**Material for the task:**
★ ★ ★ ★
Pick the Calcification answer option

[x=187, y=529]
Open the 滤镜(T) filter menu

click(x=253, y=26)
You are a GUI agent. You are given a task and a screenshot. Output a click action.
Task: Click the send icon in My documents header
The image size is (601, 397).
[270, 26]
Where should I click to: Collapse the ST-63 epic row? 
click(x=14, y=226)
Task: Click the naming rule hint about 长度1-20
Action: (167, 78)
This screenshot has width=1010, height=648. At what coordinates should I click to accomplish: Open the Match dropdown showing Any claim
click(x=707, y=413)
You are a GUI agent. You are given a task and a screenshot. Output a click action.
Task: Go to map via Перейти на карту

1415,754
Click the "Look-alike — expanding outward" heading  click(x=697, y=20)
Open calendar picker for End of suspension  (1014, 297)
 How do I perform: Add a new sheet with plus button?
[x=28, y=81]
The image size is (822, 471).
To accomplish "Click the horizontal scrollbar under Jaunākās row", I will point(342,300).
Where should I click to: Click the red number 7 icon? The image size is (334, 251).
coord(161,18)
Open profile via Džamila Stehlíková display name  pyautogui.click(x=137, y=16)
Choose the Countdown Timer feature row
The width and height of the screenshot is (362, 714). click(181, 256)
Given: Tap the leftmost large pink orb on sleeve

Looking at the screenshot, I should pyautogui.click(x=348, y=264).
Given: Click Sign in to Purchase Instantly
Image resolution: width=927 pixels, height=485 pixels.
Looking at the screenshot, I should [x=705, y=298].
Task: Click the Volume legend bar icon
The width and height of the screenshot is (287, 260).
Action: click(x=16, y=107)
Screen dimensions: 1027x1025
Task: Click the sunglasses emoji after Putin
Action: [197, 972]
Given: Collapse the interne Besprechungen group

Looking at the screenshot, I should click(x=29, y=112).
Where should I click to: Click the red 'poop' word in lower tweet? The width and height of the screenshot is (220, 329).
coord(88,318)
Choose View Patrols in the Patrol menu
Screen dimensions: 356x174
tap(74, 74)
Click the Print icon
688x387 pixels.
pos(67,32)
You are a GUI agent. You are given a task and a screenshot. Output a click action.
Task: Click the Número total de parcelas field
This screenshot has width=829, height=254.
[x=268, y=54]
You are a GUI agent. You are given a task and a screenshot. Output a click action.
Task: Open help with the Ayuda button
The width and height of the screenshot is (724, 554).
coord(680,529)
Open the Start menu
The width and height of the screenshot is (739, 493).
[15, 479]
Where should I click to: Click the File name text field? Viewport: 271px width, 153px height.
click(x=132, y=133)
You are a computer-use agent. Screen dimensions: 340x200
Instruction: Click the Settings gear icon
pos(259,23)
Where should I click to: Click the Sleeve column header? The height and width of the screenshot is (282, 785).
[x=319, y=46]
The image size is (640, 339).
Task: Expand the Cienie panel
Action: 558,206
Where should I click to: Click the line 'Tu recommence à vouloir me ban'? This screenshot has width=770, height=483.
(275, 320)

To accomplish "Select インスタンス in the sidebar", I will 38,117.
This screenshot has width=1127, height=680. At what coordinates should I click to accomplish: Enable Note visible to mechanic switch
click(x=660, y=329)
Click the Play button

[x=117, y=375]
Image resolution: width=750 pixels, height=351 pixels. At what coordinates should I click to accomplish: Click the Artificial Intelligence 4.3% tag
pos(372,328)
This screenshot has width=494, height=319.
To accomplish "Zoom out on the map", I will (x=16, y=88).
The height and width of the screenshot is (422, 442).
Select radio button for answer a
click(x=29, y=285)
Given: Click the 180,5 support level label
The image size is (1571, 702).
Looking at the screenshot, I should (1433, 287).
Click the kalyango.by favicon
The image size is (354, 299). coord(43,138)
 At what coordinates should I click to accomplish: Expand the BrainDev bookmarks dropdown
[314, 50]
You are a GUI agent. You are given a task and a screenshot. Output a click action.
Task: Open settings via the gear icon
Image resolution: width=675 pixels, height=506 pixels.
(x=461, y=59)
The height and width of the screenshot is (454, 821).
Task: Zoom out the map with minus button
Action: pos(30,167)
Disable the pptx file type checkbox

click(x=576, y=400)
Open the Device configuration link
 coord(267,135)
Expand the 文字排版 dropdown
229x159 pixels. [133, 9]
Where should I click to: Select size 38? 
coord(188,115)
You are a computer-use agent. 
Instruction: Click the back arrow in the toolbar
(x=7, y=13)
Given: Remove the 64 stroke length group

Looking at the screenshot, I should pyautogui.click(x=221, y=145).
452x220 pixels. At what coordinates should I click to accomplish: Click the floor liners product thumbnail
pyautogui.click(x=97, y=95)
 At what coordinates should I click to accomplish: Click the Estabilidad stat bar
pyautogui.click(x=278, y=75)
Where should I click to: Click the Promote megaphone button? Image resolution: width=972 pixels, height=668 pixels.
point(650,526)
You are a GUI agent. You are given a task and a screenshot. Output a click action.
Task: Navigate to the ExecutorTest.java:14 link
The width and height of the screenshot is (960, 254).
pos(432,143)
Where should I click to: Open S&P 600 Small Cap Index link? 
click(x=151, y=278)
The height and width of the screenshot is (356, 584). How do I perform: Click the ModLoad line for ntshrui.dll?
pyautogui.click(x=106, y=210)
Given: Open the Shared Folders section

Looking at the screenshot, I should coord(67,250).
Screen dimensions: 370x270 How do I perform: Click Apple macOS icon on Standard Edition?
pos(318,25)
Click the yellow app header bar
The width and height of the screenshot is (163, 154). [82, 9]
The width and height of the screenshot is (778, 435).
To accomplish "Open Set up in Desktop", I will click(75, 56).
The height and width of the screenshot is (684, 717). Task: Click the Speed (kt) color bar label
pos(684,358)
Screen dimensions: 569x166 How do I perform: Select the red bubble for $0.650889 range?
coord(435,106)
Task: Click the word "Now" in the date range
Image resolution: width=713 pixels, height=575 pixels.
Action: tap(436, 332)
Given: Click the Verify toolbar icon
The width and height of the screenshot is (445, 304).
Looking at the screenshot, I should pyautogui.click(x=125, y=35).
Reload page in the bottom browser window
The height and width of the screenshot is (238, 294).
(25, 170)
★ ★ ★ ★
**Exercise:**
The range runs from the line above containing "Click the kalyango.by favicon" to the line containing "Task: Open settings via the gear icon", inclusive. Restate those lines word for word and no others.

**Answer section:**
Click the kalyango.by favicon
The image size is (354, 299). coord(43,138)
 At what coordinates should I click to accomplish: Expand the BrainDev bookmarks dropdown
[314, 50]
You are a GUI agent. You are given a task and a screenshot. Output a click action.
Task: Open settings via the gear icon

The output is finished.